R: Okay. It seems like you have because I’ve known both of you for so long, but … T: Yeah. R: Never overlapped. T: Yeah, well, it’s about time! R: HaQuyen, this is Tom. HQ: Hi. T: Hi. HQ: Nice to meet you. T: How are you? T: Nice to meet you, too. R: Have you guys met before? HQ: Um… T: I don’t think so. HQ: No, not, not in person. But you’ve told me about him. R: Okay. It seems like you have because I’ve known both of you for so long, but … T: Yeah. R: Never overlapped. T: Yeah, well, it’s about time! We’ll listen one last time. This time, you’ll repeat.

You’ll hear each sentence or sentence fragment three times. Repeat exactly as you hear it, paying attention to intonation, sounds, and stress.
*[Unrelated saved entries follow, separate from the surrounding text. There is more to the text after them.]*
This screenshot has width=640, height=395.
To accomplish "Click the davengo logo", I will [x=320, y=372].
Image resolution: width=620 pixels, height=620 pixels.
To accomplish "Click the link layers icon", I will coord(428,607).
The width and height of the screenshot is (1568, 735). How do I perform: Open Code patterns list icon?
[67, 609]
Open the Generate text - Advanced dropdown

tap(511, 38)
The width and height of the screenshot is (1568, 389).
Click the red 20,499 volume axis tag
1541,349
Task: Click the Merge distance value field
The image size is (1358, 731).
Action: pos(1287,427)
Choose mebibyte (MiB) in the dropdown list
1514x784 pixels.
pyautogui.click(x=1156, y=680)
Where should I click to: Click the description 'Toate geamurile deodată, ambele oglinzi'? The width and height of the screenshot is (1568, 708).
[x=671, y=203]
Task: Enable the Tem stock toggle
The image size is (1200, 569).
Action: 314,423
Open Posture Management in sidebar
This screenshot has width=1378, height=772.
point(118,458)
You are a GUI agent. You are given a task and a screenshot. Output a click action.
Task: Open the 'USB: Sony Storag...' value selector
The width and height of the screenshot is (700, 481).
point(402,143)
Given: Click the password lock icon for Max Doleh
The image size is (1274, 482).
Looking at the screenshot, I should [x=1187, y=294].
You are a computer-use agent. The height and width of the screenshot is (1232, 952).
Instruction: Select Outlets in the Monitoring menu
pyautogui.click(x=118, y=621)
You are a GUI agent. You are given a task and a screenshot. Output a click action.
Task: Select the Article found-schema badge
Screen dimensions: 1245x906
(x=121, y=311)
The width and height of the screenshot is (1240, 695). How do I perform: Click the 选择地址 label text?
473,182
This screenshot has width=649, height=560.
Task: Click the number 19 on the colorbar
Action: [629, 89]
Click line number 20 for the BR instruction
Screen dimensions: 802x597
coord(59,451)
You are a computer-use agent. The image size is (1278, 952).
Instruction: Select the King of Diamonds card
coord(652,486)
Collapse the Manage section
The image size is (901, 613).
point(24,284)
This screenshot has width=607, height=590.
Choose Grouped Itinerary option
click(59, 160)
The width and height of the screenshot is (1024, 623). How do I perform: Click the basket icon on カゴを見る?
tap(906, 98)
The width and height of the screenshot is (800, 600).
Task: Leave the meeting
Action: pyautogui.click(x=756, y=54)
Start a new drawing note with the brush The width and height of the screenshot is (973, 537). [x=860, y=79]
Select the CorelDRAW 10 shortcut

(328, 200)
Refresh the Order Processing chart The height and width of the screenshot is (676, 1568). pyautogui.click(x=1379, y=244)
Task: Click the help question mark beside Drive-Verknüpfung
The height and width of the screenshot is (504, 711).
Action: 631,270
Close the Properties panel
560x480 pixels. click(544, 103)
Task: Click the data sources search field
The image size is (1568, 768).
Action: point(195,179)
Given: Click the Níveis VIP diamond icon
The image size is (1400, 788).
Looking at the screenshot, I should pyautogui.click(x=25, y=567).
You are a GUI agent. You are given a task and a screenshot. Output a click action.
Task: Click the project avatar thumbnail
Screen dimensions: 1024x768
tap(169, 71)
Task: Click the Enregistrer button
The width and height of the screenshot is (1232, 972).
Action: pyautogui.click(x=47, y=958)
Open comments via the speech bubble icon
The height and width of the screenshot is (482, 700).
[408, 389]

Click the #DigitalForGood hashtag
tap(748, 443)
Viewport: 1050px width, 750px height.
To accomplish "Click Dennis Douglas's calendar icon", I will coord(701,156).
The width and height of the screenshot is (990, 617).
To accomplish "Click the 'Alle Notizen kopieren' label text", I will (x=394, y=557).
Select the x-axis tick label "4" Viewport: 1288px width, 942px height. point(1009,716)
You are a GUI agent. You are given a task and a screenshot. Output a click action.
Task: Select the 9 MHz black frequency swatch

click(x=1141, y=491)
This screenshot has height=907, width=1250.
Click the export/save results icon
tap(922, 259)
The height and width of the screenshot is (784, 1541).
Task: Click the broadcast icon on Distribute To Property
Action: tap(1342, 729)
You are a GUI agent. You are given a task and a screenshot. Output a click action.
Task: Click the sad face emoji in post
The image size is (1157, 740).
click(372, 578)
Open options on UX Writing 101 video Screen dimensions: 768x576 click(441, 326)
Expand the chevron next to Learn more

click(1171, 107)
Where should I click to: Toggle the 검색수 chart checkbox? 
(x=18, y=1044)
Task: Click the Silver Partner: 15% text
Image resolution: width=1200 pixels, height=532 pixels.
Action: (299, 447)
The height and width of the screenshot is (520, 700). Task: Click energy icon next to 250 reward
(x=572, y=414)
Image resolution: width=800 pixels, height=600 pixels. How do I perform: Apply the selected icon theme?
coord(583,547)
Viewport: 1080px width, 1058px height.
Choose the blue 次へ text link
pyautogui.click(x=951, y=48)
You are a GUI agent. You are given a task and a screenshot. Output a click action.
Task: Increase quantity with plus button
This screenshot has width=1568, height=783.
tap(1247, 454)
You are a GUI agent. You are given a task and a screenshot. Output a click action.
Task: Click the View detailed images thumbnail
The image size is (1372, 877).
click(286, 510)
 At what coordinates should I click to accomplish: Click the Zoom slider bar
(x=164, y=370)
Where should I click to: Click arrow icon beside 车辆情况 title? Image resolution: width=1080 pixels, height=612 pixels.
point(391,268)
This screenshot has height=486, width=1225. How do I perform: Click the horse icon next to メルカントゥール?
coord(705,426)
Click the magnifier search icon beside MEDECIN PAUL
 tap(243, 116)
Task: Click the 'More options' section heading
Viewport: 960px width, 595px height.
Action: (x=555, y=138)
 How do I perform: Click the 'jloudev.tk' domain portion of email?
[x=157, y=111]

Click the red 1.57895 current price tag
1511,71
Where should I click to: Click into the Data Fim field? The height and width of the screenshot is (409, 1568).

R: HaQuyen, this is Tom. [3x] HQ: Hi. T: Hi. [3x] HQ: Nice to meet you. T: How are you? [3x] T: Nice to meet you, too. [3x] R: Have you guys met before? [3x] HQ: Um… T: I don’t think so. [3x] HQ: No, not, not in person.

[3x] But you’ve told me about him. [3x] R: Okay. [3x] It seems like you have [3x] because I’ve known both of you [3x] for so long, but … [3x] T: Yeah. [3x] R: Never overlapped. [3x] T: Yeah, well, it’s about time! [3x] Now the conversation, one more time. R: HaQuyen, this is Tom. HQ: Hi. T: Hi.

HQ: Nice to meet you. T: How are you? T: Nice to meet you, too. R: Have you guys met before? HQ: Um… T: I don’t think so. HQ: No, not, not in person. But you’ve told me about him. R: Okay. It seems like you have because I’ve known both of you for so long, but … T: Yeah. R: Never overlapped. T: Yeah, well, it’s about time! Great job. If you liked this video, be sure to sign up for my mailing list for a free weekly newsletter with pronunciation videos sent straight to your inbox.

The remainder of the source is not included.